=== Excerpt provided ===

March 15, 2005

I [heart] War and Peace

Pretty much all I want to do these days is read my book.

Having started reading it in the first week of January, I'm now in my tenth week with eight hundred pages down and less than two hundred remaining. It's gotten to the stage where I'm completely engrossed and starting to regret the nearness of the final page.

My current favourite line is,
"Well, gentlemen, I see that it is I who shall have to pay for the broken crockery."
It's commander-in-chief Prince Kutúzov, and he's speaking at the conclusion of a vital council of war which is held in a peasant’s hut with little six year-old Malashá looking on. The fate of Moscow is decided by the order for the Russian army to retreat beyond the ancient and sacred capital. I won't get into it or I'll get carried away... or thoroughly confused as I did yesterday when I tried to explain to Angela the exciting dilemma posed by the love triangle of Sónya, Nicholas and Princess Mary squared off against Natásha’s relationship with Prince Andrew and the Russian rule of affinity in marriage. And the way Pierre's character has developed! Superb. Thank you, thank you to the Saturnyne who gave me the impetus to get stuck into it!

=== Record set ===

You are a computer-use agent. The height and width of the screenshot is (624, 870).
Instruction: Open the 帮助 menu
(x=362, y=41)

===
=== Record set ===

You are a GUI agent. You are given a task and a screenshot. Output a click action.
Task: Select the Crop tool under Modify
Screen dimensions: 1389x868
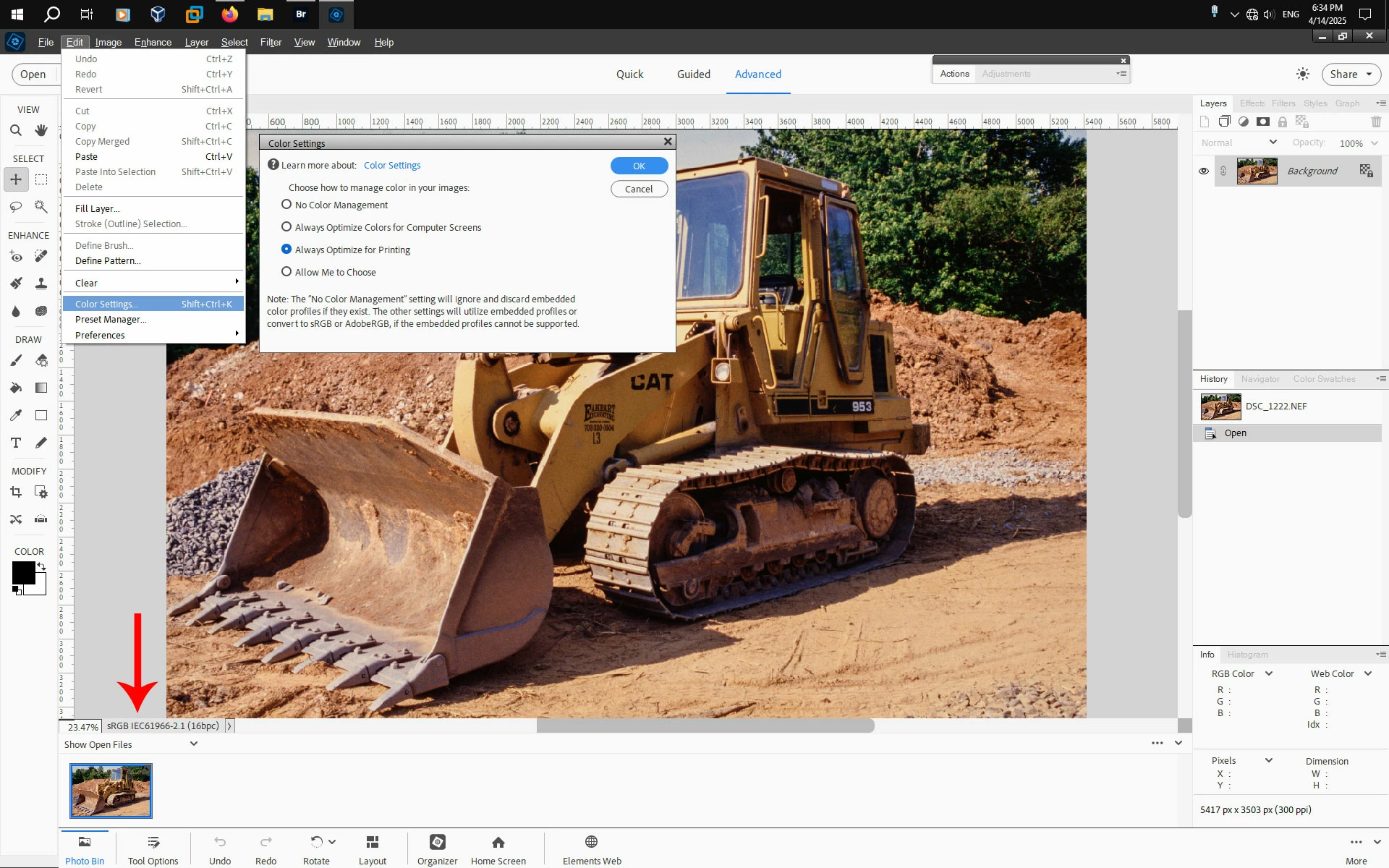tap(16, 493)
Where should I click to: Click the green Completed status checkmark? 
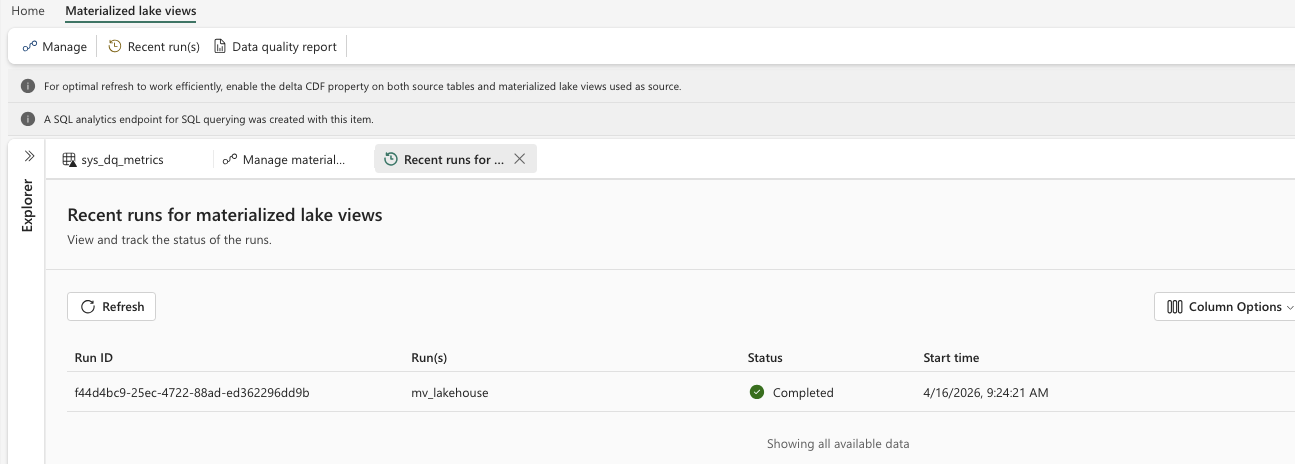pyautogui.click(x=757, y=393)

===

## Task statement
Check each statement against the War and Peace post above. Mark each one yes or no, and quote the words from the post that settle it. 1. The reading began in the first week of January. 2. Kutúzov's council of war takes place in a church. 3. More than two hundred pages of the book are still left.

## Solution for this problem
1. Yes: "Having started reading it in the first week of January"
2. No: "held in a peasant’s hut"
3. No: "less than two hundred remaining"